The Fire in "The Fire and the Hearth" and "Pantaloon in Black"

Symbolism, Imagery, Allegory

On the day of his wedding to Molly, Lucas Beauchamp lights a fire in their house's hearth. This fire has kept burning for the forty-five years they have been married. The fire symbolizes the endurance of their marriage; both are things that need to be attended to and fed to stay alive.

When Molly leaves Lucas for six months with their newborn son to nurse Zack Edmonds's motherless newborn son, Lucas has to work to keep the fire going:

"[...] his own wife, the black woman, keeping his baby in the white man's house and he now living alone in the house which old Cass had built for them when they married, keeping alive on the hearth the fire he had lit there on their wedding day and which had burned ever since though there was little enough cooking down on it now [...]." (2.1.2.11)

Mollie eventually returns and cooks on the fire like she used to. So we know that despite the difficulties they had during these months, Lucas still remained a faithful and dedicated husband, and she came back home with the same dedication to their marriage.

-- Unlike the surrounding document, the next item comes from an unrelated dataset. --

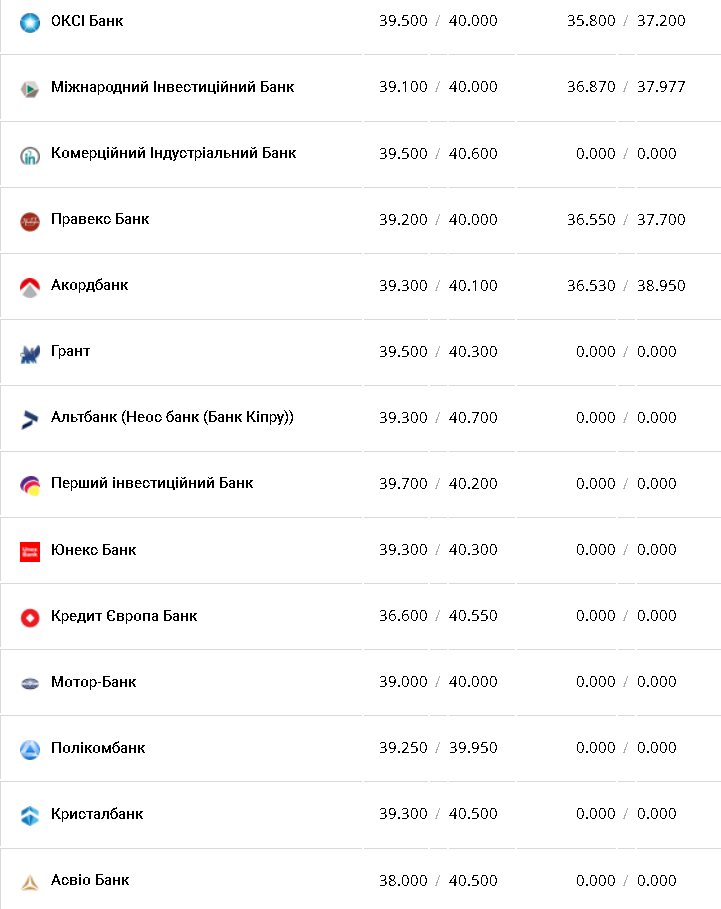The width and height of the screenshot is (721, 909).
Task: Click the Перший інвестиційний Банк logo
Action: click(30, 484)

In "Pantaloon in Black," when Rider marries Mannie, he also builds a fire in his hearth, like Uncle Lucas had done forty-five years before. When Mannie dies, the day of her funeral is also the day the fire dies out in their hearth. When Rider goes home, he finds that the last meal she cooked has gone cold. The fire has died with Mannie, and Rider is left with a cold emptiness.

So, married folks, take our word of wisdom and don't let that fire die out.